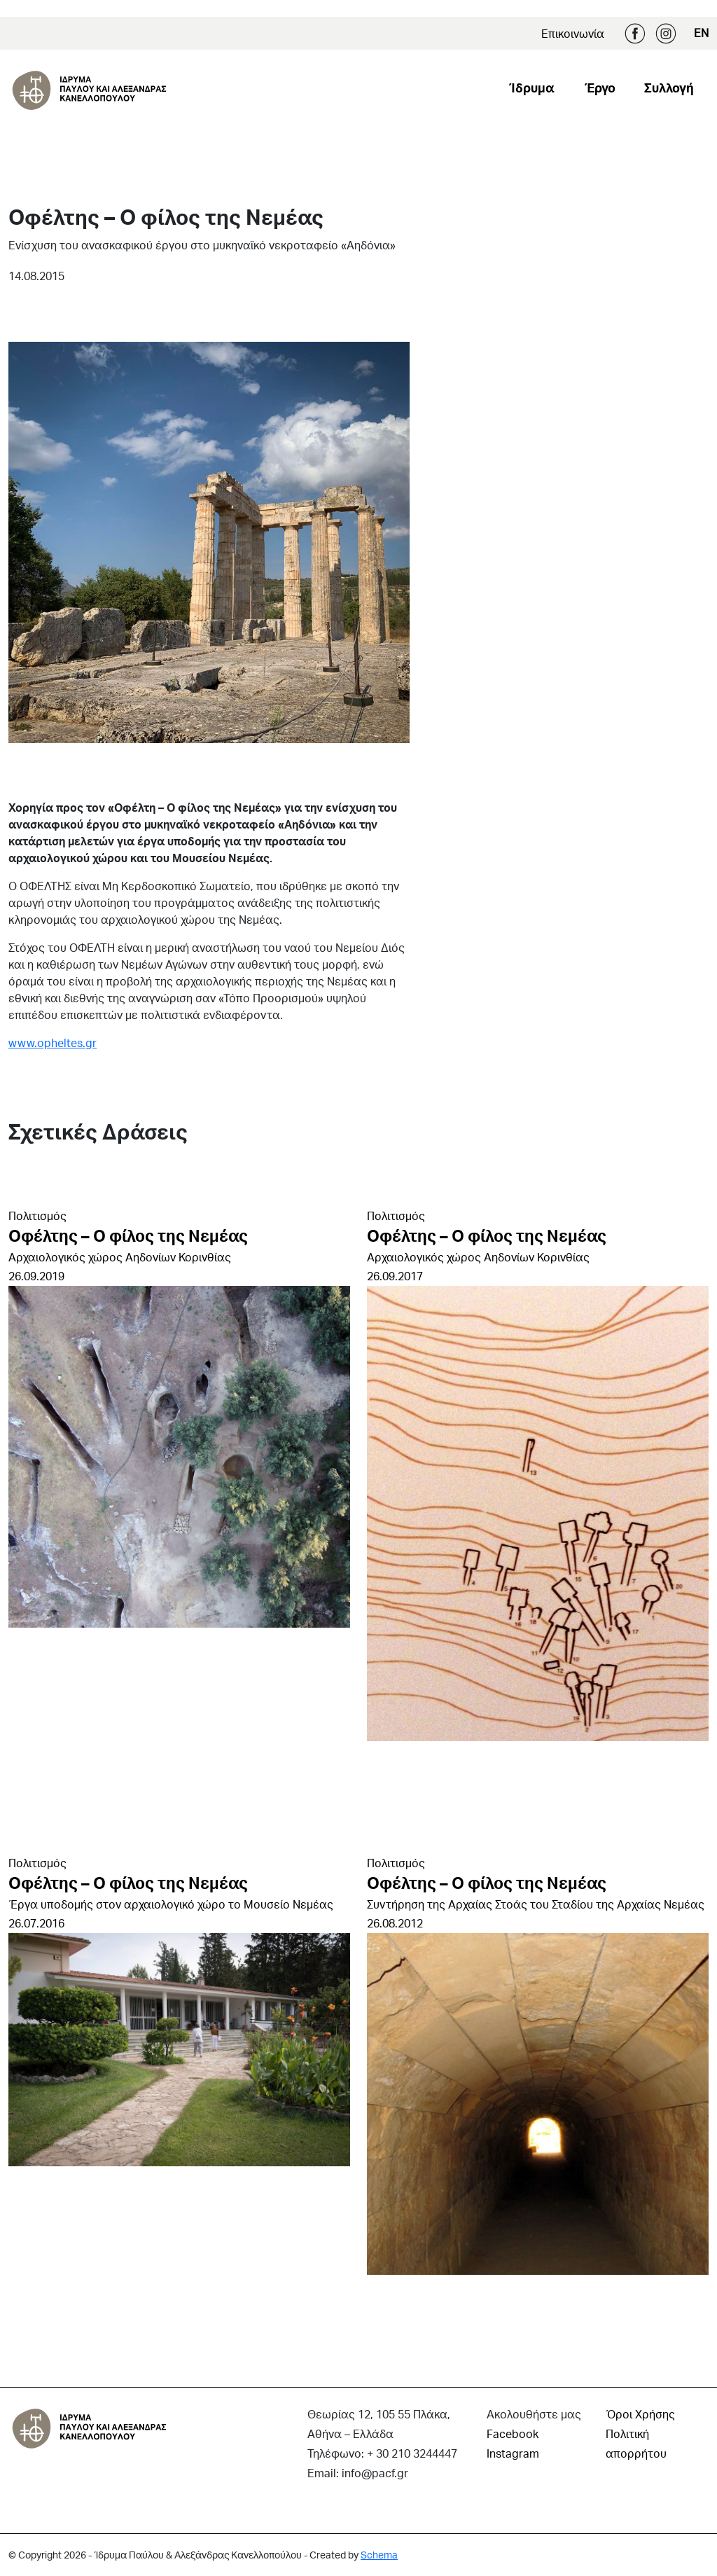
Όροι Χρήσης (640, 2414)
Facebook (635, 33)
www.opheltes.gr (52, 1042)
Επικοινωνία (572, 33)
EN (701, 32)
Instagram (665, 33)
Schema (379, 2555)
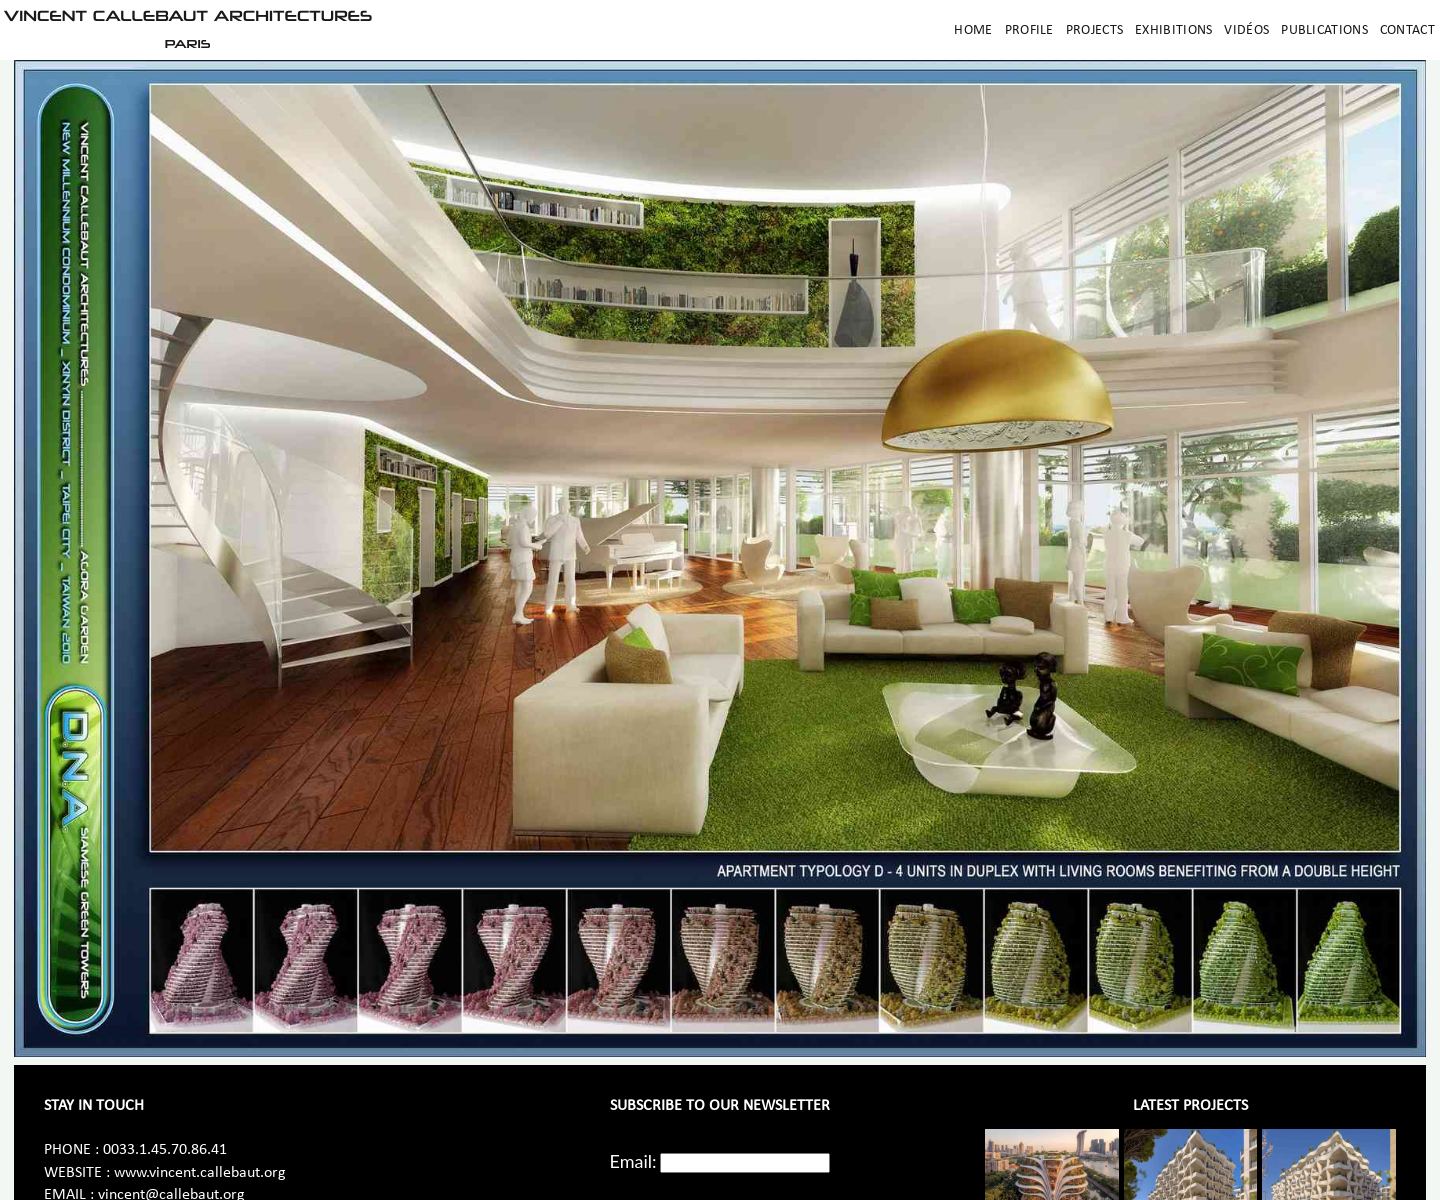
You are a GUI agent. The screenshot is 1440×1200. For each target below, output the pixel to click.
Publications (1324, 30)
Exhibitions (1173, 30)
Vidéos (1246, 30)
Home (973, 30)
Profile (1029, 30)
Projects (1094, 30)
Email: (633, 1161)
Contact (1407, 30)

◆ **PROBLEM TO WORK ON**:
Change "Vidéos" to "Videos" and write out all of the data above again, with every other line kept the same and the pictures left out.

◆ **TASK OUTPUT**:
Όροι Χρήσης (640, 2414)
Facebook (635, 33)
www.opheltes.gr (52, 1042)
Επικοινωνία (572, 33)
EN (701, 32)
Instagram (665, 33)
Schema (379, 2555)
You are a GUI agent. The screenshot is 1440×1200. For each target below, output the pixel to click.
Publications (1324, 30)
Exhibitions (1173, 30)
Videos (1246, 30)
Home (973, 30)
Profile (1029, 30)
Projects (1094, 30)
Email: (633, 1161)
Contact (1407, 30)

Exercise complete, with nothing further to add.